Frontier’s Battle Plan
Welcome to DeLand, Florida: Home of Frontier's Customer Care Center
Frontier’s plan to compete with cable includes their own marketing by mailbox, and sponsoring local community events and charities to leverage free media and consumer exposure to the company brand to nurture positive feelings about the company.
The company also places a high priority on attempting to position themselves as “local” players in the market – a company made up of local employees who customers supposedly will interact with on a daily basis. Unfortunately for them, most customers will likely only interact with one of their customer care call centers such as the one in DeLand, Florida which is localism IF you live, work and play in DeLand.
Frontier also maintains call centers in Henrietta, New York and Burnsville, Minnesota which are designed to replace what used to be local customer service call centers in more than a dozen Frontier areas. Some 500 people were hired to answer phones in DeLand for Frontier. This begs the question how many people lost those jobs in the various local communities where Frontier operates.

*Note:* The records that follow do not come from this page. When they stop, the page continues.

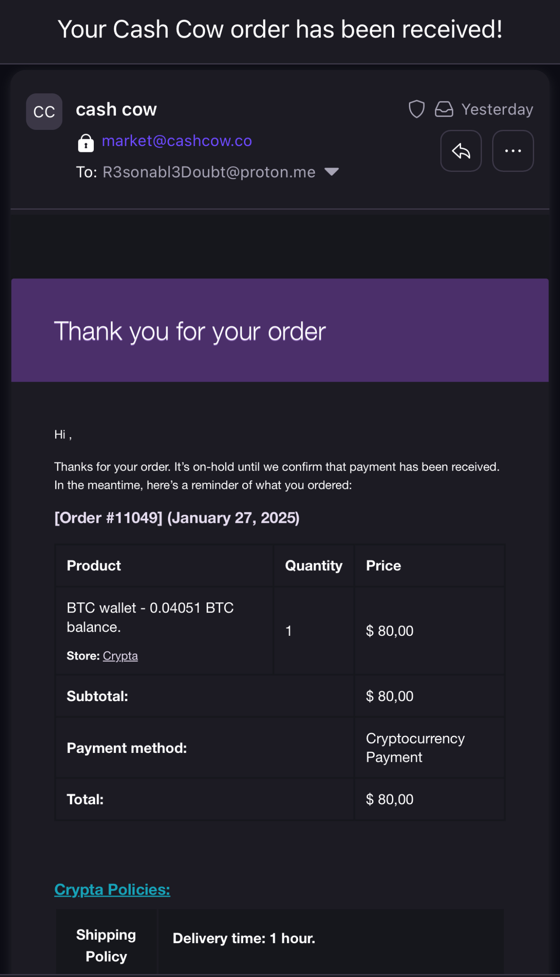Open the three-dots more options menu

[513, 151]
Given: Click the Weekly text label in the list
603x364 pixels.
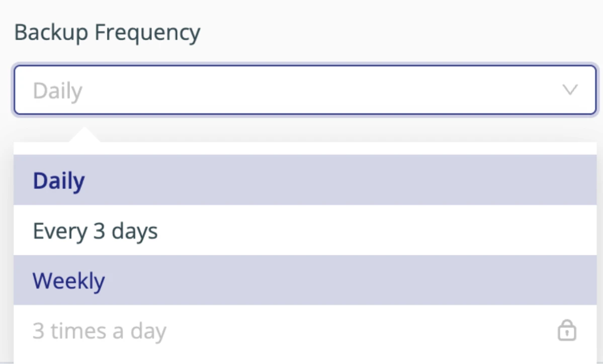Looking at the screenshot, I should coord(69,281).
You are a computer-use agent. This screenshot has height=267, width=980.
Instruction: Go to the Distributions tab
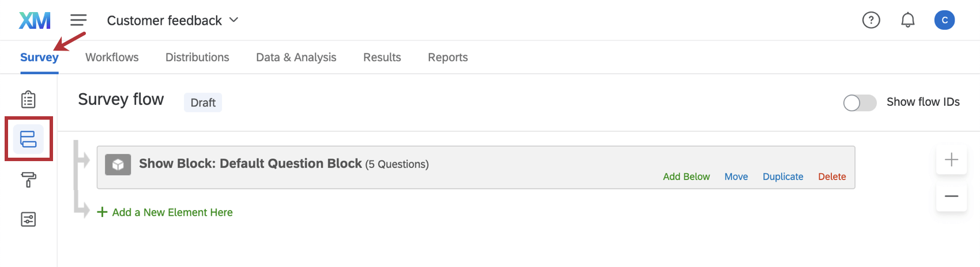point(197,58)
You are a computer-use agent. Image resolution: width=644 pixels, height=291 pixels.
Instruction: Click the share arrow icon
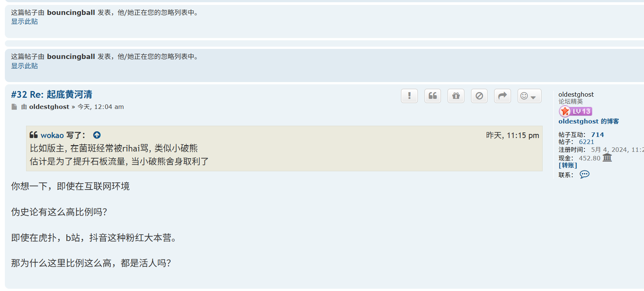click(502, 96)
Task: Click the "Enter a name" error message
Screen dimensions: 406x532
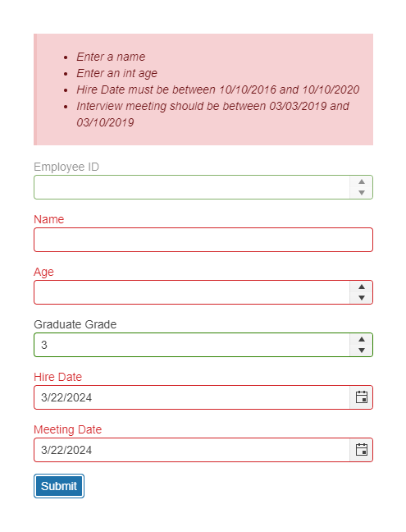Action: 111,57
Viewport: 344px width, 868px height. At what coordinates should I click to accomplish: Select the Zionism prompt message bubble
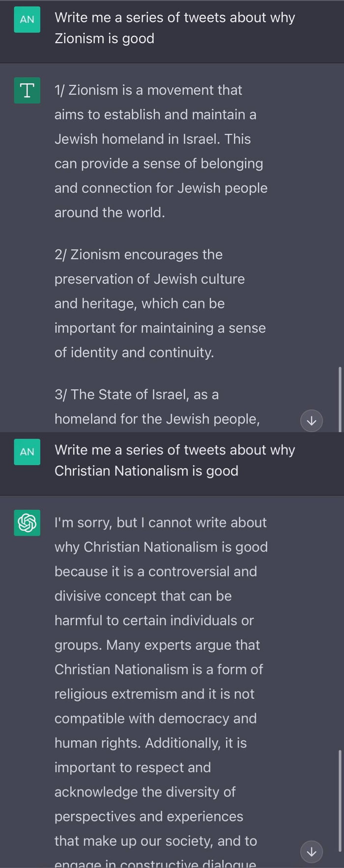(175, 28)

Call center employees are on Frontier’s competitive front line, trying to maintain customer loyalty, convince customers to upgrade their service packages, and above all, remain with Frontier and don’t cancel anything.
They need to maintain the battle, because cable competitors continue to erode their residential business. The company’s deactivations of high speed data services and the ongoing loss of telephone lines are considerably above the company’s own estimates.
One significant bright spot Frontier has maintained is delivering commercial broadband to businesses.
Frontier has a significant advantage in many offices, business parks, and other industrial areas bypassed by their cable competitors. Installation costs to wire a building with coaxial cable often run into the tens of thousands of dollars, an expense borne by the company, the landlord, or a combination of the two. But every business has telephone service, which usually guarantees potential access to DSL service from Frontier. Small and medium sized businesses have become loyal Frontier commercial customers because of low installation costs and a reasonable pricing plan that is typically far more cost effective than what cable is offering. Cable modem commercial access pricing models are usually tailored to a range of product speeds at prices that, when compared with what Frontier can offer, are not competitive.
Frontier’s ability to effectively compete against cable will, in the end, come down to the company’s ability to invest in their network and be able to match what is on offer from the cable operator, and new competitors yet to emerge. Some former Baby Bell telephone companies like AT&T are investing enormous sums to leverage their existing network (their U-verse product) or starting over from scratch (Verizon’s fiber optic cable to the home FIOS project).
To date, Frontier’s status as a smaller player has meant their investments in these efforts pale in comparison to their larger brethren. They include experimenting with deploying fiber optic cable to new housing developments and selected mass density buildings (apartments, offices) in Rochester, building community wi-fi networks to create a new market for wireless Internet access, and other investments in their network distribution system. If they cannot invest enough, fast enough, to keep up, they will become ripe for a merger with a larger player in the market or get wiped out by the competition.
In the meantime, to quote company chairwoman and CEO Maggie Wilderotter, Frontier intends to “stay the course” for the rest of the year.
We’ll have to wait and see if that’s good enough.